The MED-InA project proposes to develop and roll out a methodology for a “Zero Waste” public policy adapted to Mediterranean cities as an exemplary and participatory approach for waste reduction, reuse and recycling. The Zero Waste approach offers an alternative option and aims to reduce the amount of waste sent to landfills or incinerators through waste prevention, reuse, recycling and development of local activities. To adapt this ambitious approach to the Mediterranean context, the MED-InA project will develop a methodology co-designed by the partners, based on a wide consultation with local stakeholders (public, private, associations, citizens) and territorial coordination. It will place the citizens at the heart of the process and will strongly value a “low tech-low cost” approach by promoting in the South and reintegrating in the North traditional practices that generate little quantity of waste. The total project budget is 2.3 million €, where 2.1 million € is funded by EU, while 10% is a co-finance that comes from the project partners.

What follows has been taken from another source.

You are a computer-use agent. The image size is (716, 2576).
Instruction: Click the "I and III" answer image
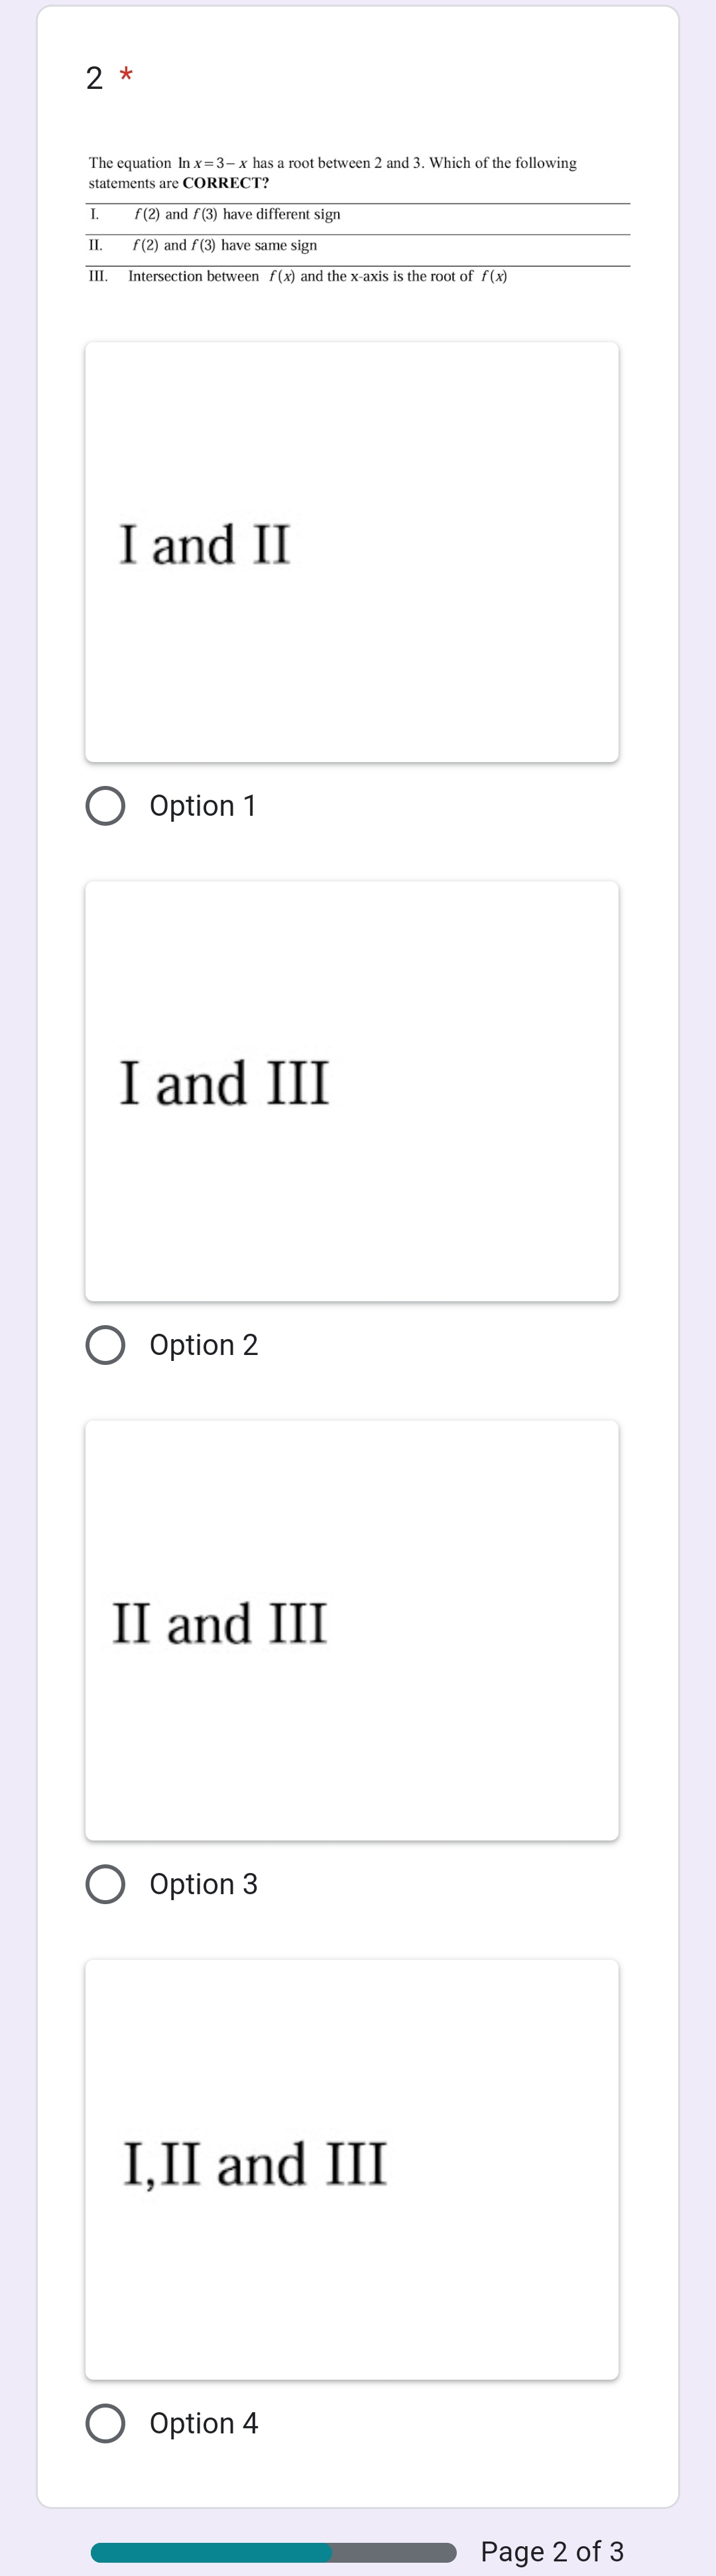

The project lead beneficiary is E3D-Environment France, while the project partners are AVITEM France, Greater Irbid Municipality (Jordan), Jordan University of Science and Technology (Jordan), La Marsa Municipality (Tunisia), Ribera Consortium (Spain) and American University of Beirut (Lebanon).
What will be improved?
The MED-InA project proposes to transform municipalities waste management practices from "treating always more waste" to "treating less by preventing waste" through a focus on citizen behavior change. To do so, the project will use an innovative methodology: a dedicated coaching service, as well as massive door-to-door campaigns and regular phone/email contacts, will allow a direct connection with citizens and local businesses in order to support them in reducing the production of waste that cannot be recycled nor reused. In addition, testing pilots in selected neighborhoods of La Marsa (Tunisia), Irbid (Jordan) and Ribera (Spain) will be organized to show the commitments of public authorities in keeping cities clean. This work will be linked to concrete updates of Municipal Waste Management Plans and support to innovative circular economy businesses in order to act at a multi-level stage and create synergies.
Who will benefit?
- 45 municipal representatives/staff
- 6 regional and national authorities in charge of waste management
- 6,000 households of La Marsa (Tunisia), Irbid (Jordan) and Ribera (Spain)
- 40 local associations and businesses
Expected Project achievements
- 1 decision support tool on Zero Waste public policies
- 3 Integrated Municipal Waste Management Plans including both organic and plastic waste sorting and treatment solutions
- 3 capacity-building plans and training programs for municipal staffs and elected members
- 15 local awareness-raising campaigns on the Zero Waste approach
- 3,000 households using new services and equipment for sorting at source, recycling, reusing and composting
- 12 startups selected and supported to create businesses in the circular economy sector
- 2,400 low-cost equipment and services set up for sorting at source and implementing decentralized composting
Role of Jordan University of Science and Technology (JUST)
In addition to the input from JUST side to most of the project work packages, JUST will coordinate work package 4 of the project which is focusing on the development of integrated solid waste management plans for the three participating municipalities in Jordan, Tunisia and Spain. Professor Hani Abu Qdais, who is a well-known expert in waste management will lead this package to design the plans by focusing on environmental, social and economic aspects. This will be achieved by large-scale public consultation including women, civil society, industries and agricultural services. National decision-makers will be as well consulted to know the investment orientations at short, medium to long-term.